Inventory Challenges: Mmmmm! Snow Cones! Does This Melt In Your Mouth?-Or Not

  • Peter A. Salinas is a career journalist who has been covering the used-vehicle industry for more than 12 years. He is the managing editor of Dealer Business Journal.

In terms of securing inventory over the years things have become both easier and more difficult.

The expanded reach of the Internet, Apps, Web sites, electronic condition reports, the rise of online advertisers have all made the life of used car and new car dealer as well — better. Managing the complicated formula for securing the right inventory at the right price for your particular business model at the auctions is easier than ever before.

If you rely on wholesalers, their job is easier and they can pass along some savings to the retailer, or at the very least buy fewer back.

The other side of that equation — consumers’ ease of access to information — has resulted his or her ability to shop for their vehicle literally from wherever they are and has created tighter margins for the dealer.

Still, despite all the technology, all the information, all the time, effort and sweat a dealer still has purchased products wholesale and must deliver them at a retail price that makes sense for his business model. The dealer must earn a profit. Bottom line — the bottom line is the bottom line. It’s the skill of the sales person to sell value and hold gross. It’s the look, feel and ambiance of the dealership that entices the customer to come to your store, decide on a vehicle and drive away. Whether it’s the buy here-pay here business model, the retail used car business model or the franchise new-car business model, every retailer must earn a profit. That profit come from keeping overhead as low as possible, and maximizing gross profit on every deal. Dealers sell not only the vehicles on their lot but additional services such as securing financing for the customer, service contracts, new floor mats, anything they can to enhance gross profit yet still satisfy the consumers and have them come back or recommend family or friends.

There’s a term I learned from the auction industry analysts many years ago. Automobiles, whether new or used, I was told are a depreciating asset. Their value melts over time. Vehicles on the lot are often referred to as snow cones. Remember that term.

It has always been so. It’s true in any business. When you go to a big box home supplies and services store to buy a bag of mulch, you expect to pay for the cost of the mulch and however much it takes for that retailer to sell you that bag and still be able to sell it again tomorrow. When you buy that DVD player from the electronics store, the salesman or the checkout person typically asks you if you would like the 2-year or 5-year service plan with that. It’s commonplace. We’ve all come to expect it.

But now things are apparently changing. As you’ll see in articles and columns in this magazine this month the Consumer Finance Protection Bureau, in an effort to make things fair, equitable, easy to understand for the consumer, wants to restrict the ability of retailers to earn a profit from helping secure consumers financing for their new or used vehicle. They feel that ability for dealers to increase rates on consumers with poor credit on their own may lead to discrimination against ethnic minorities.

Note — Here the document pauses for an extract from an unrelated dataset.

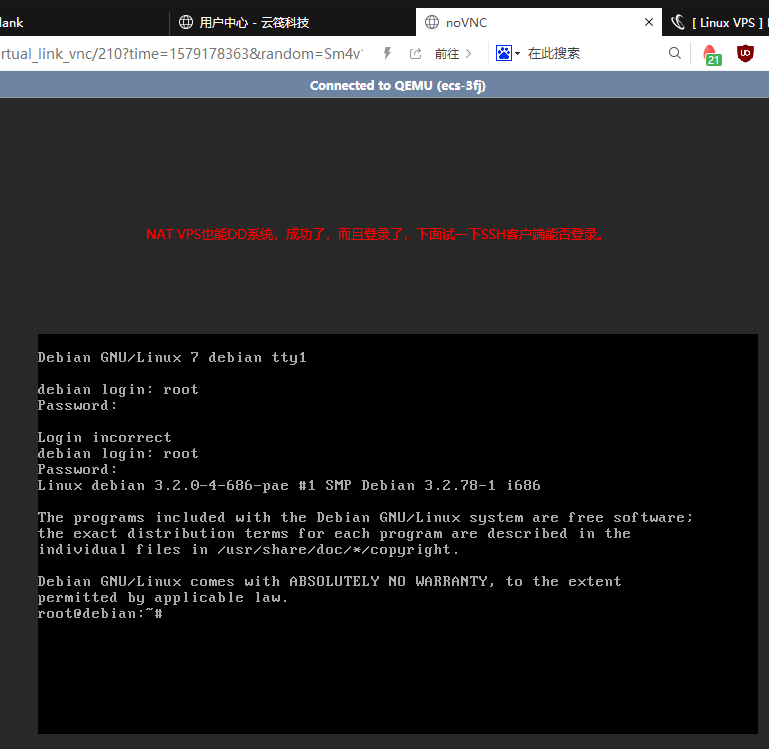Click the magnifier search icon

pyautogui.click(x=675, y=53)
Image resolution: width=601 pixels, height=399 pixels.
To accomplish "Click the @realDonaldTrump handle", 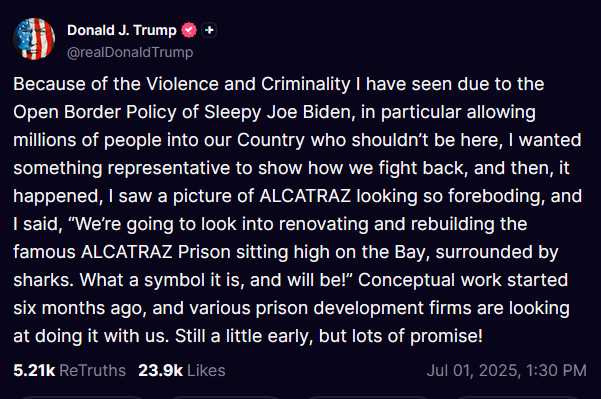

That’s pretty damning. They are saying dealers cannot be trusted.

I had a friend once tell me a story about snow cones. Seems his family had the concession rights at a local marina and offered snow cones to hot and thirsty summer marina guests. He had his kids and a few other relatives sell the colorful, flavored, frozen treats. He paid them well and put one of his kids through college. Seems the markup on frozen water, crushed and spiked with sugar is pretty good. He told me he spent more on the paper cups, spoons and napkins than he did the actual water and flavorings. The snow cone machine actually paid for itself in just a couple of weeks. All in, the snow cones cost him under 10 cents. He retailed the snow cones for $3, and that was 10 years ago. That’s a markup of 2,900 percent. Pretty good deal.

Don’t get me wrong here, I’m not calling for a CFPB investigation of snow cones, bottled water, coffee, and I’m all for transparency, but let’s use some common sense as well.